## Input
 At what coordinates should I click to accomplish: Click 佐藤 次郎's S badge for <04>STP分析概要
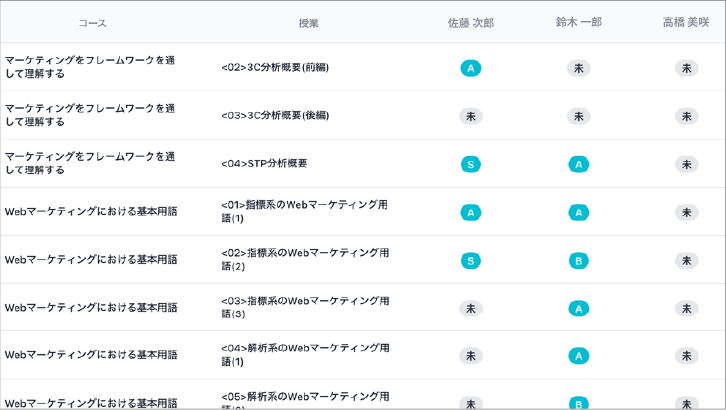coord(470,164)
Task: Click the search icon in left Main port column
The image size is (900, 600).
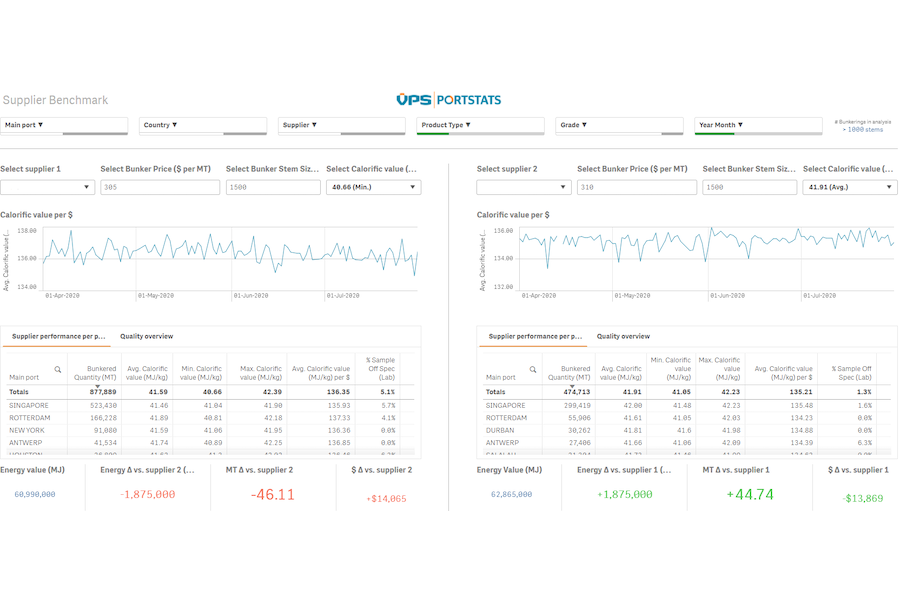Action: [57, 370]
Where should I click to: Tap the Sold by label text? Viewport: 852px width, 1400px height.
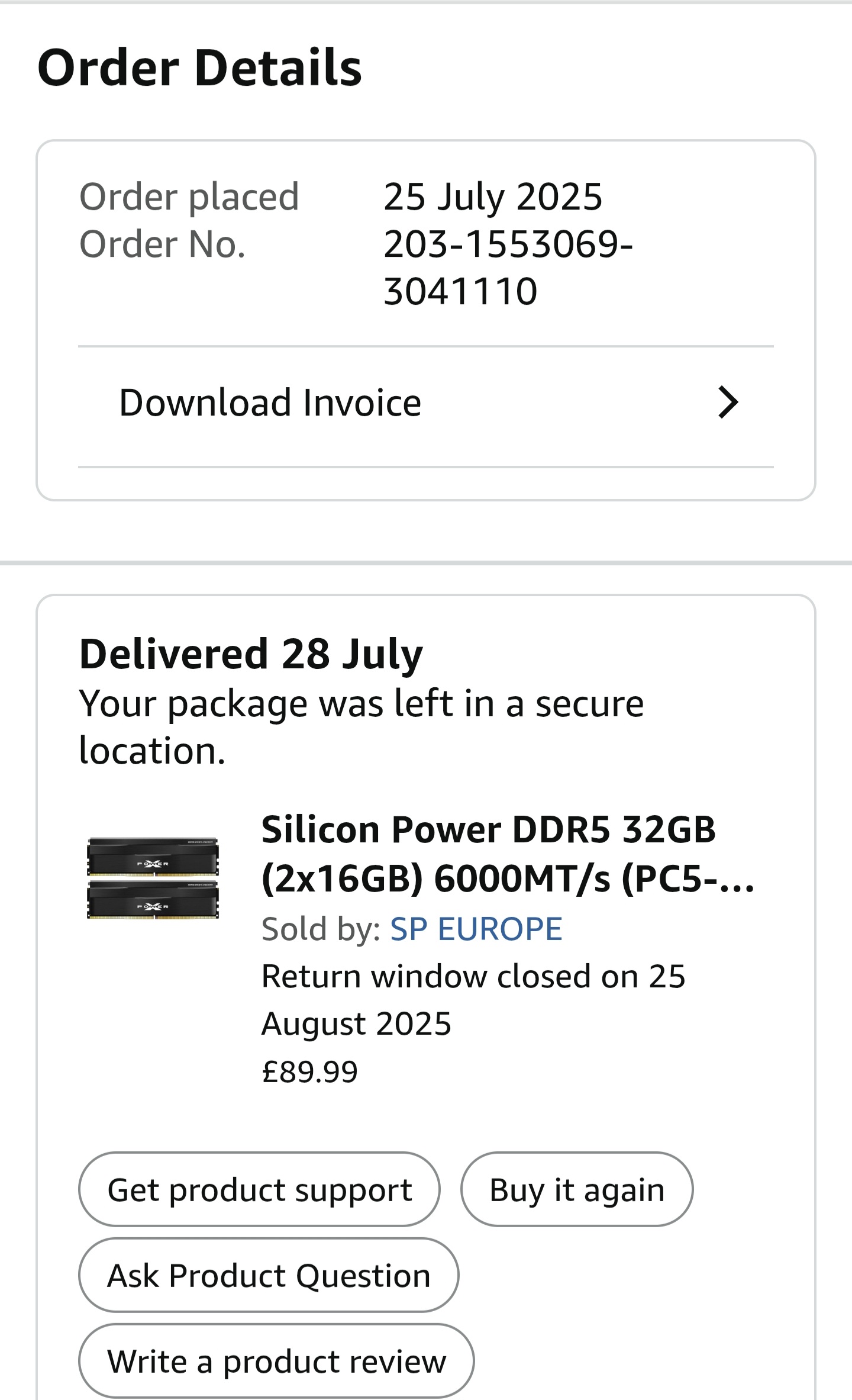[321, 929]
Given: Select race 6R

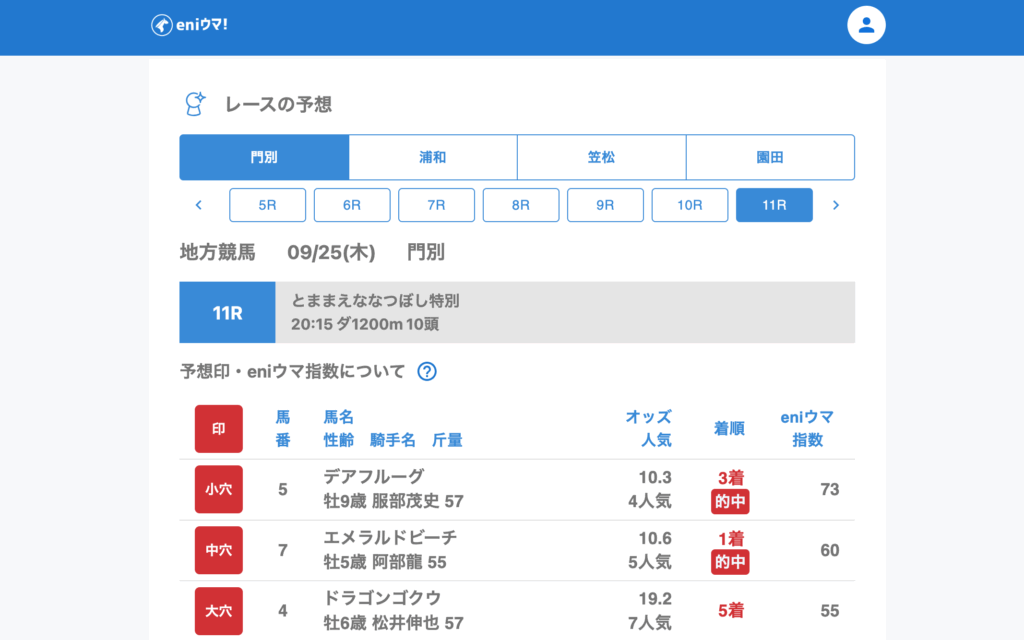Looking at the screenshot, I should [352, 205].
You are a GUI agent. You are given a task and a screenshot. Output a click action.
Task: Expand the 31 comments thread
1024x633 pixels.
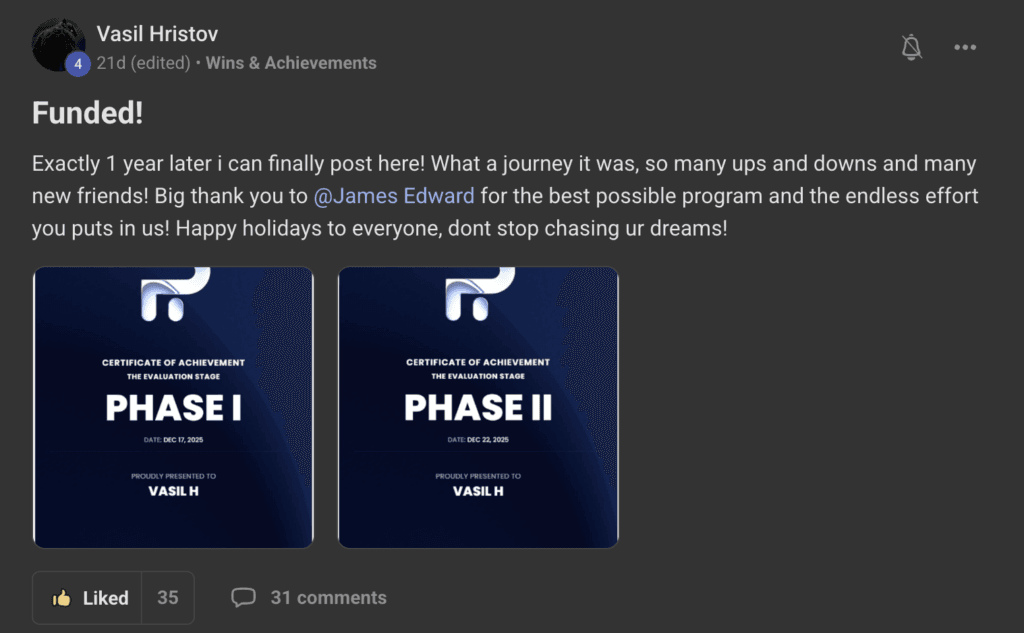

## Short exercise
Rewrite all of the data above, substituting "magnifier icon" for "search icon" and changing nothing else. Omit the pictures from your answer.

## Exercise solution
 At what coordinates should I click to accomplish: Click 佐藤 次郎's S badge for <04>STP分析概要
coord(470,164)
Task: Click the magnifier icon in left Main port column
The image size is (900, 600).
Action: [57, 370]
Where should I click to: Tap the Sold by label text? Viewport: 852px width, 1400px height.
[321, 929]
Given: Select race 6R

Looking at the screenshot, I should [352, 205].
You are a GUI agent. You are given a task and a screenshot. Output a click action.
Task: Expand the 31 comments thread
1024x633 pixels.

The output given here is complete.